In letzter Zeit hört man wieder öfter den Slogan „Österreich zuerst“, vor allem bei H.C. Strache und Konsorten.
Aber was kommt denn wirklich zuerst? Die Freiheit? Der Frieden? Der Wohlstand? Das Selbstbewusstsein? Die Arbeit? Das Glück?
Na gut, nähern wir uns dem Thema vorsichtig.
Angenommen, ich sage: „ich zuerst“. Dann bin ich doch nur ein böser Neoliberaler.
Wenn ich hingegen sage: „Die anderen zuerst“? Dann bin ich doch ein blödes Herdenvieh, oder?

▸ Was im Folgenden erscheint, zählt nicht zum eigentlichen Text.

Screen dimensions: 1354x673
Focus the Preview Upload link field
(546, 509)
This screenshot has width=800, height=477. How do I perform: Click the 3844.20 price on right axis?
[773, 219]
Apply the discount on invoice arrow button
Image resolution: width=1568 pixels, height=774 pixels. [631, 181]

Nein, das alles bringt uns nicht weiter. Oder sollte man sich gar nicht so sehr fragen, wer zuerst kommt, sondern eher, was man selbst ist?
Was bin ich denn? Bzw. Wer bin ich denn?
Na gut ich versuche mal, zu überlegen, was ich bin, das kann jetzt natürlich sehr persönlich werden und muss nicht unbedingt auf jeden anderen Menschen in genau der selben Weise zutreffen.

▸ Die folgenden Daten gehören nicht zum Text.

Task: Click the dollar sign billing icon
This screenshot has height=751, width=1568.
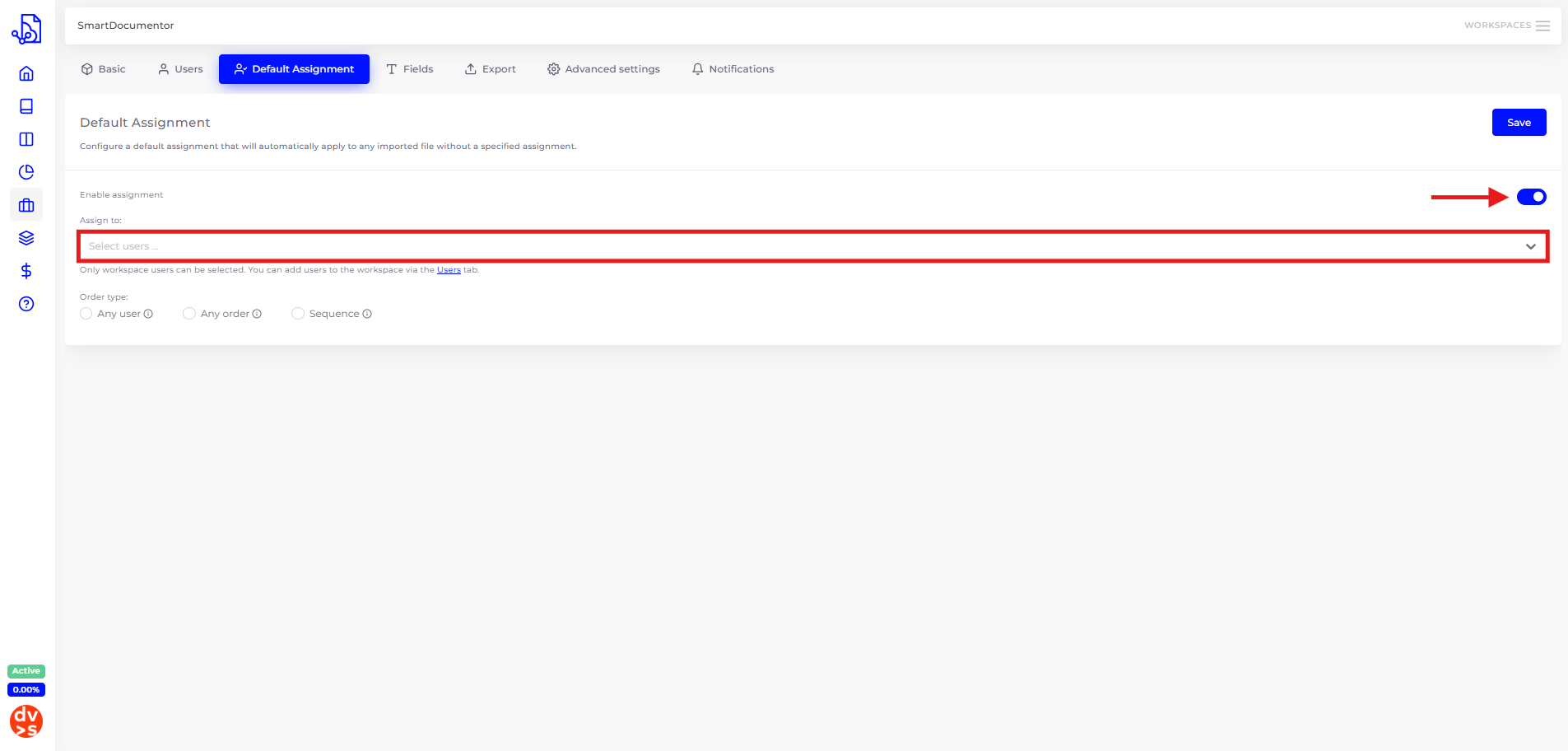Action: tap(26, 271)
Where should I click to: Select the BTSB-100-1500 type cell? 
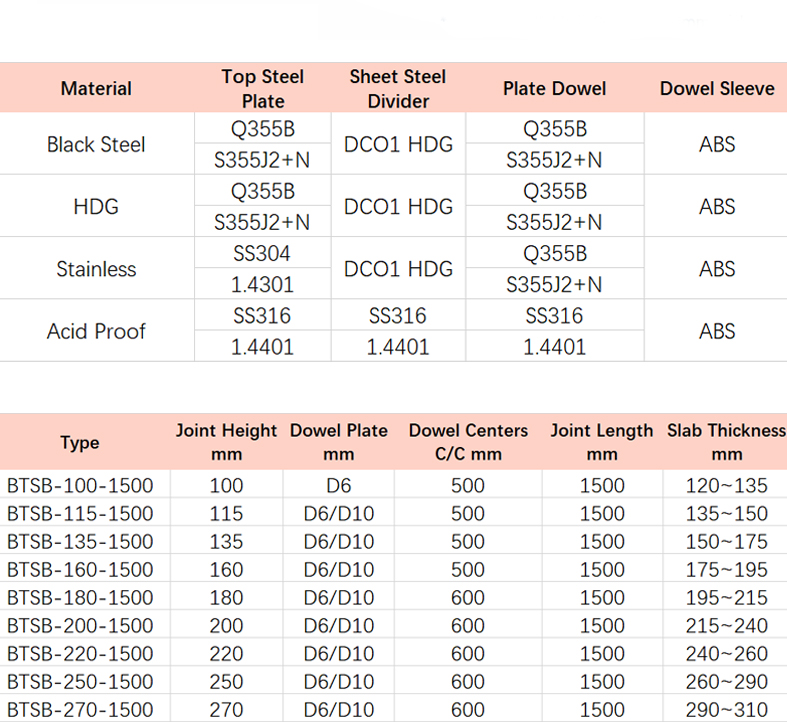80,486
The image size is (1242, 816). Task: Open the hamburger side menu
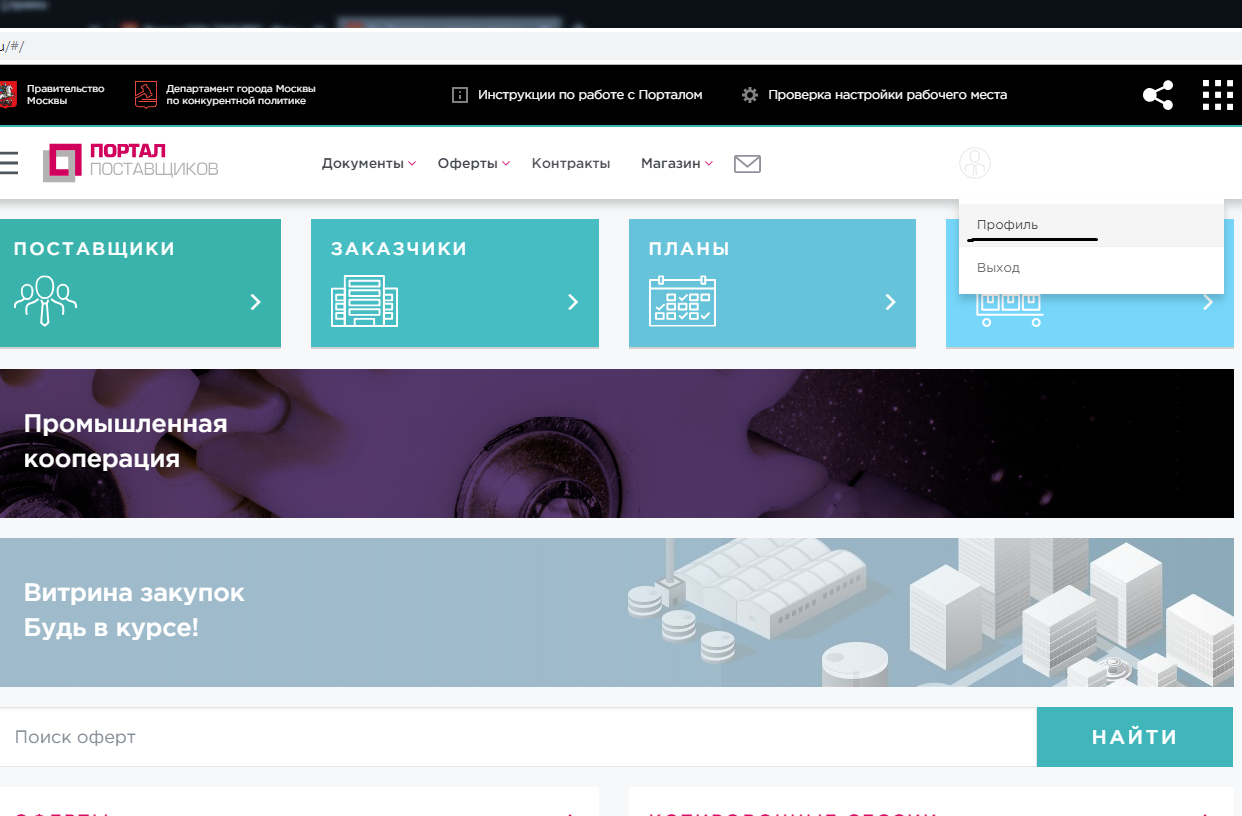[8, 163]
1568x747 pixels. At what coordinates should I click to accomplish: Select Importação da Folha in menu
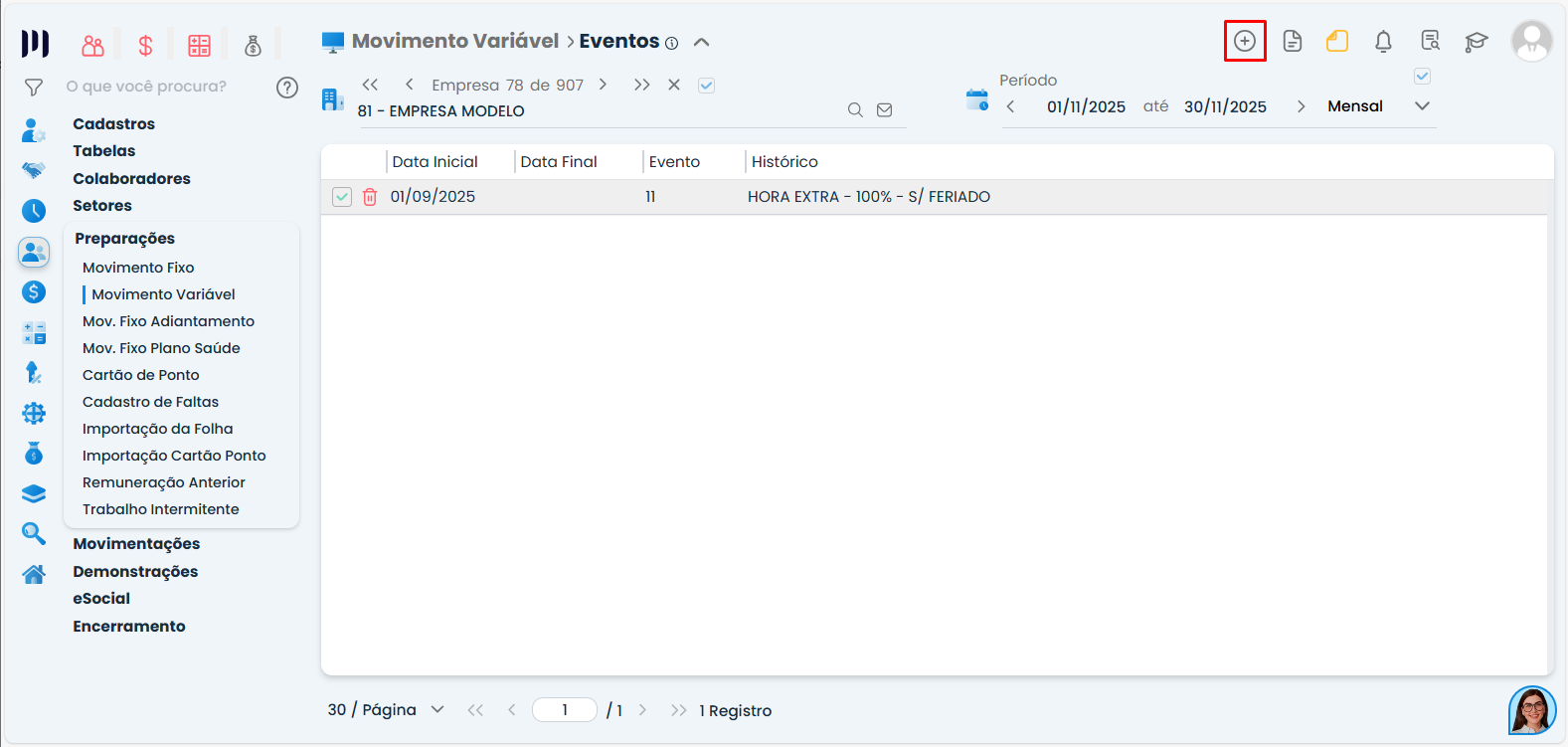pos(157,429)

(1) Zuerst einmal bin ich sicherlich ein Kind meiner Eltern, das stimmt unbedingt.
(2) Meine Eltern haben mich gelehrt, dass ich ein Kind Gottes bin, das glaube ich ihnen.
(3) Also bin ich weiters katholisch, und somit ein Weltbürger.
(4) Gleich darauf bin ich mit ganzem Herzen Wiener.
(5) Sodann Österreicher.
(6) nicht zu vergessen, deutschsprachig.
(7) ja, Europäer bin ich ja auch
(8) hellhäutig
(9) Erdenbewohner
(10) Mensch
(11) Tier
(12) Lebewesen
(13) Ein Arrangement von Information und Materie
(14) Ein Teil des Universums
Na gut, und für all diese Gruppierungen, denen ich angehöre, muss ich mich (mit-)verantwortlich fühlen, denn laut katholischer Moral ist die allererste Pflicht gegenüber dem Staat das „Mitdenken“ und das „Mitfühlen“. Alles andere kommt später.
All das ist natürlich nur der „Versuch einer Antwort“, nicht mehr und nicht weniger.